Are there any guidelines or standards when referring to colors?
I am not asking about objective systems like RAL, Pantone, HTML or simply referring to a colors wavelength, but rather terms like blue, red or even terms like violet and petrol.
Lets say I am writing an article (a scientific one in my case, but I guess that should also apply to a news article or an advertisement) where I have to refer to a figure in a text.
Lets say I chose the popular seaborn color scheme to produce a few simple bar plots, like the following, from their examples:
You could think of various reasons to refer to the different bars: "Our product I ist much better than all our competitors!", "At point E there was a clear shift in attitudes", "Sample B exhibits a clear increase over sample A"…
But sometimes, it makes more sense to refer to a color, instead of an identifier, even though that can cause issues for people with color blindness and with the reproduction of said color.

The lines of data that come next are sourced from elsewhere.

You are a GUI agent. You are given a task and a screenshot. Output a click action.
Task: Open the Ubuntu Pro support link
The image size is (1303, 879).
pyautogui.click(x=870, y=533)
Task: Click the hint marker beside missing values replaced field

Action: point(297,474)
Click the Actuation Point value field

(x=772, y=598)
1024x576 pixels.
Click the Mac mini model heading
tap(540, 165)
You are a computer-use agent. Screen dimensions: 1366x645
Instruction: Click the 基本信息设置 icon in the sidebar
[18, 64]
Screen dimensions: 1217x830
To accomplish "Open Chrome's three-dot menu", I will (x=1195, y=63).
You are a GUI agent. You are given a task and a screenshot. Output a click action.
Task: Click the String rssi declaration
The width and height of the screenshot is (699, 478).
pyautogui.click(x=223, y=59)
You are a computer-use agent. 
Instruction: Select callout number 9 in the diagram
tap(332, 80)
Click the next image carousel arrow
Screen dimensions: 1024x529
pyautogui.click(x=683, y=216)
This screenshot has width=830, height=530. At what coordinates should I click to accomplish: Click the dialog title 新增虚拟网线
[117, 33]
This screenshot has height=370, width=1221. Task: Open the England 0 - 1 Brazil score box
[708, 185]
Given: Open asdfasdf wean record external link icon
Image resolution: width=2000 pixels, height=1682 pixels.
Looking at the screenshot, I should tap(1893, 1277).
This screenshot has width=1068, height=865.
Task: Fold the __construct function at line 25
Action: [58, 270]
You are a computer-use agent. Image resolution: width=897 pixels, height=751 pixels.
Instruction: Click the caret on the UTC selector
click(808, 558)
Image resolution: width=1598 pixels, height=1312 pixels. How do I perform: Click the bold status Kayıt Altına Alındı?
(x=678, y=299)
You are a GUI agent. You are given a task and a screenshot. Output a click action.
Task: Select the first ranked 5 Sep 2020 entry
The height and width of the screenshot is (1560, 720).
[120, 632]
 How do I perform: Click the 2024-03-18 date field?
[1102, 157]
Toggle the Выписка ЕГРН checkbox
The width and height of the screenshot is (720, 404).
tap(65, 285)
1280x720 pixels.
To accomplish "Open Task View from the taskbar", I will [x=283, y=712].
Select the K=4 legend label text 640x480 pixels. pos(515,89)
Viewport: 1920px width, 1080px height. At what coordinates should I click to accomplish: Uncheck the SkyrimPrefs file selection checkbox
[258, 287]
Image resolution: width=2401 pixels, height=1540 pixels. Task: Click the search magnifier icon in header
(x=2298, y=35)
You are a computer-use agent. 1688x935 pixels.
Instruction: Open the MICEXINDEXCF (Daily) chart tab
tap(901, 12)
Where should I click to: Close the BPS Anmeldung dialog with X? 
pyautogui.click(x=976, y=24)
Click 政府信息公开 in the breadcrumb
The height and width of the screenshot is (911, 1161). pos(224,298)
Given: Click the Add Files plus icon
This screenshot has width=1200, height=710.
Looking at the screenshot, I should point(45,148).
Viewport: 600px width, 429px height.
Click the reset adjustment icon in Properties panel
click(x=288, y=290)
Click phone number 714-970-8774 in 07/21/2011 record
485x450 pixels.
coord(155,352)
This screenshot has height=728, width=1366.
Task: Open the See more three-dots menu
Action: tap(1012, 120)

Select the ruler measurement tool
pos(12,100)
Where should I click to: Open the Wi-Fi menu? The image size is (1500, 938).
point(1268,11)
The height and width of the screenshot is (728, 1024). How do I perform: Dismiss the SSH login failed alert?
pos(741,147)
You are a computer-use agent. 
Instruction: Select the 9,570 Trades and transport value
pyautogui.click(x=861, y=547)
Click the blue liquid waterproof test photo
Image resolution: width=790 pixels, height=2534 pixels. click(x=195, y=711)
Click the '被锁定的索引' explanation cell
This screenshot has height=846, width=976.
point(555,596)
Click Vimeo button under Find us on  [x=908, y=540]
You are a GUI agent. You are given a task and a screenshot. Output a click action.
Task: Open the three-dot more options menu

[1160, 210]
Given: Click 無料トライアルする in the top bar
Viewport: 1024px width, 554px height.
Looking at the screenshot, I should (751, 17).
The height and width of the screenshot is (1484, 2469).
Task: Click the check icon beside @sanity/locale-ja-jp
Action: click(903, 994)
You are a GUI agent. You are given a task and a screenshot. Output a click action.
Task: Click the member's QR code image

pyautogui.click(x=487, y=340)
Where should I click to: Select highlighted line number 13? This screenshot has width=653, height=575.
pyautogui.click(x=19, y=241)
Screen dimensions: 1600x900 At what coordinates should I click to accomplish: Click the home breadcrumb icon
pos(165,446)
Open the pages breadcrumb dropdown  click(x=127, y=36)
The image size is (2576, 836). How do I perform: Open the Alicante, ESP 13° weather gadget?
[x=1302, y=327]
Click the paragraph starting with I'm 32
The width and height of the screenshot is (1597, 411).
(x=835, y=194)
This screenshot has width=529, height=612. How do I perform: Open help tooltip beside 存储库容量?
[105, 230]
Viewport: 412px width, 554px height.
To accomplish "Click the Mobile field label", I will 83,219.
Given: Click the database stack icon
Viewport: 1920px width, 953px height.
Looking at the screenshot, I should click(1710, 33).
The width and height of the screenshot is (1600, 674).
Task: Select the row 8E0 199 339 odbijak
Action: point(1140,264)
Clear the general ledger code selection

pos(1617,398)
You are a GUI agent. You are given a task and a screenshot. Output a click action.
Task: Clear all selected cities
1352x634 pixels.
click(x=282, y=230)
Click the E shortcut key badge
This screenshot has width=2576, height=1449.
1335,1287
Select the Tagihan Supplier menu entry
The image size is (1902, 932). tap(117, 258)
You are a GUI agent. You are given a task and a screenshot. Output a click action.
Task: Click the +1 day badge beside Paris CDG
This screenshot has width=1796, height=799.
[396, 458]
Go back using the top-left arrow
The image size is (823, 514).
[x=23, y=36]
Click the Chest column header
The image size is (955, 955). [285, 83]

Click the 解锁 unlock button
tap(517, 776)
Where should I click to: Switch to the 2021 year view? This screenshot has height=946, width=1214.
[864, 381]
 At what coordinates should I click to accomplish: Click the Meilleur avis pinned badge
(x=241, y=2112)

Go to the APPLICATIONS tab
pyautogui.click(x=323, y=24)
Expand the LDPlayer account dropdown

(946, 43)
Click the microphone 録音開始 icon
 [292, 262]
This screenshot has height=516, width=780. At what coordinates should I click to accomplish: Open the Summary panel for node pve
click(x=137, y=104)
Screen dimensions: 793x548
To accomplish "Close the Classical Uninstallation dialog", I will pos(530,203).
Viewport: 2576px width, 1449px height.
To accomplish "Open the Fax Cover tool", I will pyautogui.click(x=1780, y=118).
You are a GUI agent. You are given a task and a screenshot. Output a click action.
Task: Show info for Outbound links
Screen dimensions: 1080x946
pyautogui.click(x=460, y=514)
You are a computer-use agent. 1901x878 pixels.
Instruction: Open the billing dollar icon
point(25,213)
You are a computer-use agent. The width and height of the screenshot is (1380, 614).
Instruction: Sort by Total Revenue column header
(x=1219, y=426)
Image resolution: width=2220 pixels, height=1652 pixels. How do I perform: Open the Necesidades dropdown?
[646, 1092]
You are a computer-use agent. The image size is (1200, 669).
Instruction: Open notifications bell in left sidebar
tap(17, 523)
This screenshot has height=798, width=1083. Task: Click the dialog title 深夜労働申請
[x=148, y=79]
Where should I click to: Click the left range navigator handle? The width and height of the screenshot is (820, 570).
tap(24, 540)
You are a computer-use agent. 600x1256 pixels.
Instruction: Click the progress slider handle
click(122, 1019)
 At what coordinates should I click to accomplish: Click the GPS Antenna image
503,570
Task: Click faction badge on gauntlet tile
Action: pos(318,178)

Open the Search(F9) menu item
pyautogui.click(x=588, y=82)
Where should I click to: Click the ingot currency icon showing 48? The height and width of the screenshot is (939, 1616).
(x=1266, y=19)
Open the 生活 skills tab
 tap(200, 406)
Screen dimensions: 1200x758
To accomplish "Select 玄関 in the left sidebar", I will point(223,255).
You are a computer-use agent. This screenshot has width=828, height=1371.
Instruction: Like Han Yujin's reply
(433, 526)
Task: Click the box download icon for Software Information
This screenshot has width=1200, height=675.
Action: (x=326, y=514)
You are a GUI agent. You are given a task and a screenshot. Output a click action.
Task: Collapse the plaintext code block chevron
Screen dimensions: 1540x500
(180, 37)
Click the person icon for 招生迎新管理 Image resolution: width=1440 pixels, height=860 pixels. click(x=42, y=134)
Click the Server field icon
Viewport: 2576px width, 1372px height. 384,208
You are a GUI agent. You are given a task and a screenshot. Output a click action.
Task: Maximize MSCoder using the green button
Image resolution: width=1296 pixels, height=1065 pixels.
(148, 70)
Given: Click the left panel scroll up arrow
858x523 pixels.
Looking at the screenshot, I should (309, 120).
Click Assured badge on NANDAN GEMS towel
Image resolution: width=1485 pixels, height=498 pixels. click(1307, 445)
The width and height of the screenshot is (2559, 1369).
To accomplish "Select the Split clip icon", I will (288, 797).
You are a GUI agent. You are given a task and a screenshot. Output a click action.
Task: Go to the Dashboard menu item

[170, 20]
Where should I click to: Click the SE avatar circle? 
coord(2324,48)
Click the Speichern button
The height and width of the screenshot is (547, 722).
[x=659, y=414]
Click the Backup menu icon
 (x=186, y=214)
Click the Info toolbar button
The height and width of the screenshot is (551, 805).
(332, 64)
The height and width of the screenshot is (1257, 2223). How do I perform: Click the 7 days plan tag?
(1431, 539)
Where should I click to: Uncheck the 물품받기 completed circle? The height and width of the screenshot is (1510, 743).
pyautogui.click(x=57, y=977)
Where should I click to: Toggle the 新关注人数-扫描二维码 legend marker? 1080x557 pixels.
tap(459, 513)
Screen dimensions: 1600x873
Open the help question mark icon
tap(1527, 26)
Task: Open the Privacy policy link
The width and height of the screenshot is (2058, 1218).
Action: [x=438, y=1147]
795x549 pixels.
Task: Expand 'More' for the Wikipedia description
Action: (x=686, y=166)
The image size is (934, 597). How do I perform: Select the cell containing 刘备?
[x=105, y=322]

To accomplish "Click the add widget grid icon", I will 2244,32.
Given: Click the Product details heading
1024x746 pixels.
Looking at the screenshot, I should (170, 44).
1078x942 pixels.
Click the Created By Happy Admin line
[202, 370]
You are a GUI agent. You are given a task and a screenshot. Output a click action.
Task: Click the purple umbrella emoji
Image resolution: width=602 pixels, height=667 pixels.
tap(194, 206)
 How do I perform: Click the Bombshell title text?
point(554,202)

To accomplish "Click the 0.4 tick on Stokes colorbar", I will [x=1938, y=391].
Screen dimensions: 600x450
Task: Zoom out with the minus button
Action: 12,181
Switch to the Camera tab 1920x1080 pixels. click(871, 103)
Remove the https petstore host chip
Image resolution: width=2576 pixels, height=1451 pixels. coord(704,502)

But what kind of terms can I expect to be known by a general audience? What terms should I use for certain audiences? In a fashion context, there probably is a perfectly fitting name for each color in the sequential row (probably stuff like Ocean, Petrol, Jade and Obsidian), but for me, those are all green_ish_, which probably also brings in the guy vs girl issue. So sequential colors are probably a bad idea in a context where I have to refer to a single one, which probably also applies to diverging.
Qualitative seems like a much easier pick, especially when using colors that are agreed on, like red, blue, yellow or black, but after a certain amount of colors, I am running out of easy ones. And how do I address, lets say C then?
Purple? Violet? Greyish-pink? Amethyst? Eggplant? Purple-blue?
What guidelines or rules are there, for picking and addressing colors in such a situation?